A still from filmmaker Godfrey Reggio's film "Once Within A Time." (Courtesy Oscilloscope Laboratories)
A still from filmmaker Godfrey Reggio's film "Once Within A Time." (Courtesy Oscilloscope Laboratories)

Oscar-winning director Steven Soderbergh visited the Coolidge Corner Theatre last week to present an advance screening of “Once Within a Time,” the latest brain-bending, psychedelic experiment from 82-year-old monk-turned-filmmaker Godfrey Reggio, whose 1982 “Koyaanisqatsi” melted minds with its trippy, time-lapse vision of a modern world run amok. Like that film and its similarly wordless, increasingly alarmist sequels — 1998’s “Powaqqatsi” and 2002’s “Naqoyqatsi” – “Once Within a Time” utilizes bleeding edge technology to indict a culture losing touch with its humanity, an intriguing oxymoron at the heart of Reggio’s work.

Soderbergh got on board the Godfrey train some 20-odd years ago as an executive producer of “Naqoyqatsi,” brokering a distribution deal because “I was able to bundle it with another quote-unquote normal movie that people were interested in doing.” When no such offers were forthcoming for the new film, Soderbergh went so far as to finance the project out of his own pocket. “Selling the yacht was painful, but worth it,” he jokes.

“Once Within a Time” follows a group of children as they flee the clutches of a techno-dystopia, guided by a singing tree-lady and some sort of prophet played by Mike Tyson. (Courtesy Oscilloscope Laboratories)
“Once Within a Time” follows a group of children as they flee the clutches of a techno-dystopia, guided by a singing tree-lady and some sort of prophet played by Mike Tyson. (Courtesy Oscilloscope Laboratories)

The damnedest thing you’ll see this year – or maybe any year – “Once Within a Time” follows a group of children as they flee the clutches of a techno-dystopia, guided by a singing tree-lady and some sort of prophet played by Mike Tyson.

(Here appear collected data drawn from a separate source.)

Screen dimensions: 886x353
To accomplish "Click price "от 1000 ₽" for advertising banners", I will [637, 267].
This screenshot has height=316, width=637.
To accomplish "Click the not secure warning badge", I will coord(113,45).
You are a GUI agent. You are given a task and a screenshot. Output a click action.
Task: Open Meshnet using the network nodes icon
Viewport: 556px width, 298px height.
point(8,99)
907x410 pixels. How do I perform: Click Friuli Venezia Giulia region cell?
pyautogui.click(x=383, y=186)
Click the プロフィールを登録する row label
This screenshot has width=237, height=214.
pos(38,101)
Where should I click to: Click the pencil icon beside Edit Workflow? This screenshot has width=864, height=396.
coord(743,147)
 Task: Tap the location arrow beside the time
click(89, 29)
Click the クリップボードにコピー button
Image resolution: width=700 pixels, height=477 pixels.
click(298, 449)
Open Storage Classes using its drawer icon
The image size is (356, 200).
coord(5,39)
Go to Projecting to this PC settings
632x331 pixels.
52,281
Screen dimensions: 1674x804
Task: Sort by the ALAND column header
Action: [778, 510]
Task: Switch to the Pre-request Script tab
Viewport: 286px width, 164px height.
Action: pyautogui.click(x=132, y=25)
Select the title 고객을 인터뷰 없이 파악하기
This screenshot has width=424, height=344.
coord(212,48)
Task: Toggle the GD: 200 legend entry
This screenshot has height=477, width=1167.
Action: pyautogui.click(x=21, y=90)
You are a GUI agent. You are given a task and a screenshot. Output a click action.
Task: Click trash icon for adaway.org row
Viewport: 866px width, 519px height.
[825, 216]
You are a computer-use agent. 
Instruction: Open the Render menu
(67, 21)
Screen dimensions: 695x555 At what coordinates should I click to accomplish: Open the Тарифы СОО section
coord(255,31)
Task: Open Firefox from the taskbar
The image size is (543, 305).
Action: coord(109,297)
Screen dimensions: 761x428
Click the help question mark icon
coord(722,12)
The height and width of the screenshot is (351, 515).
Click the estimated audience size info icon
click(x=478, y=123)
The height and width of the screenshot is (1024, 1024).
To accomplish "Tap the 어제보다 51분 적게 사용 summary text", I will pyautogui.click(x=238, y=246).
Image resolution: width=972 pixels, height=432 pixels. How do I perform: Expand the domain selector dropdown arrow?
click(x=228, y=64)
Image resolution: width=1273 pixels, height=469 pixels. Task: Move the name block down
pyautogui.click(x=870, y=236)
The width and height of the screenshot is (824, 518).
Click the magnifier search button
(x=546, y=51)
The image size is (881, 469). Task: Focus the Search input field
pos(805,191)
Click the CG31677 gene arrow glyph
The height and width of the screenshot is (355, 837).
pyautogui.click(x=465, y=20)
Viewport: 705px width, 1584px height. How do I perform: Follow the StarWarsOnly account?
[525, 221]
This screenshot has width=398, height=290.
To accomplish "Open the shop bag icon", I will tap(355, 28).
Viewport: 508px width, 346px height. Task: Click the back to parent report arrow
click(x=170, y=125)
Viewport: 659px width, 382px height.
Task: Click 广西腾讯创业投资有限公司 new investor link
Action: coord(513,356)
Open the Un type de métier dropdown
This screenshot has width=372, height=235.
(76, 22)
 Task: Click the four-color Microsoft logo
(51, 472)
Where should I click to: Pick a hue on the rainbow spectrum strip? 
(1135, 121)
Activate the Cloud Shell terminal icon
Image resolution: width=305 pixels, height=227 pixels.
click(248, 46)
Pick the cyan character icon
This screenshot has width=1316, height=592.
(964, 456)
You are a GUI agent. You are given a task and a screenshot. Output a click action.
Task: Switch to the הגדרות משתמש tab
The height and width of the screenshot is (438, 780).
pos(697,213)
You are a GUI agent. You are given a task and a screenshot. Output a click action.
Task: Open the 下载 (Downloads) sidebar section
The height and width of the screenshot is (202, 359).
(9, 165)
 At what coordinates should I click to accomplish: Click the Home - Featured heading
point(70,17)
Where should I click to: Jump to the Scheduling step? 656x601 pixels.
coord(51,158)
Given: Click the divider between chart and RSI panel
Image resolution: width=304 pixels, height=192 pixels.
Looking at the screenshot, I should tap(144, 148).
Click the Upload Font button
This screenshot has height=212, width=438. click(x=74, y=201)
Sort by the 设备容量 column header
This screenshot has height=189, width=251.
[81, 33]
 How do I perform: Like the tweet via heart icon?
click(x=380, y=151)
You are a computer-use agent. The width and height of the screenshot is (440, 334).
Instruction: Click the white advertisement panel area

Powered by a propulsive Philip Glass score, the dialogue-free movie harkens back to the very first silent shorts, digitally re-creating early cinema’s hand-painted color effects, errant brushstrokes and all. It’s one spectacular image after another, with the actors digitally composited into meticulous, miniature sets.

This is not a picture particularly interested in subtlety. One scene finds the kids trapped in a post-apocalyptic desert wasteland inside of an hourglass, while an ape swings from power lines wearing virtual reality goggles that show him how the world used to be. A pack of wolves howl around a cell phone that towers over them like the “2001” monolith, its screen lit up with footage from Georges Méliès 1902 film, “A Trip to the Moon.” The film ends with a question asked via on screen text in seven different languages, "Which age is this: the sunset or the dawn?”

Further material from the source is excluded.